If you want a clift notes summary of ‘Does Slot humble Arsenal process’ the answer is ‘No, because taking over a team with one of the best forwards, centre backs, deepest front line, which came 3rd the previous season having led the league for large parts of it is not the same as taking over a tire fire scaping 8th place’.
That would actually be all you need to say; everything else is redundant. Slot has succeeded in a completely different set of circumstances, so you don’t have to make any conclusions about Arteta.
But you will ‘cast doubts’ like a milquetoast sorcerer, not even braving a hard take.
This continuous tripe is pushing me pretty close to abandoning this place to be honest and given riling Arsenal fans now feels like the commercial model for F365, you might not want to overegg the pudding or you’ll lose even us and be left with Stewie screaming into a void of trolls.

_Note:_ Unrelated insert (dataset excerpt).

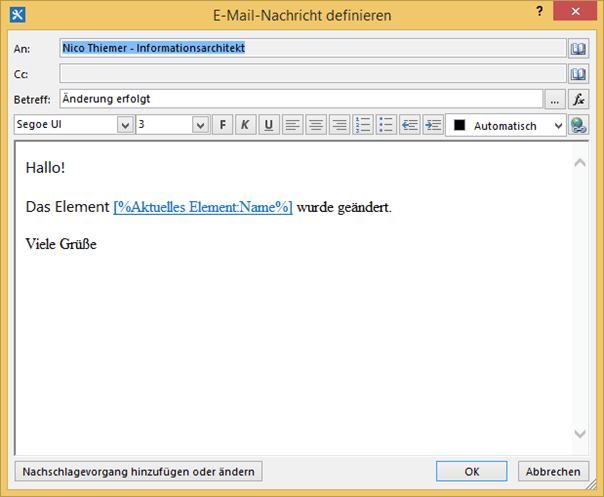Toggle italic formatting (K)
The width and height of the screenshot is (604, 497).
click(x=245, y=125)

There are so many good insightful websites and blogs on football and this pivot to banter columns which say nothing meaningful (along with a proliferation of nonsense soundbites from nobody ex-pros to gambling sites dressed up as news) is really pushing you guys further down.
Tom, Leyton
F365 being woke again…
Dear F365 love the site, but please stop your ideological attacks on JC, what he has said it’s true and the hand wringing from your site is so hypocritical, you know that a goal scored from a real madrid/man utd/ liverpool player counts more than from another team, and you know that drives revenue and all the other things your site love, the Equity in DEI should be in equity in opportunity not outcome, if it’s so important maybe when Afcon ,women’s football tournaments come along maybe direct more attention to them, instead of being like disney and promoting inclusion then removing characters in markets that will hit their bottom line, rant over keep up the good work.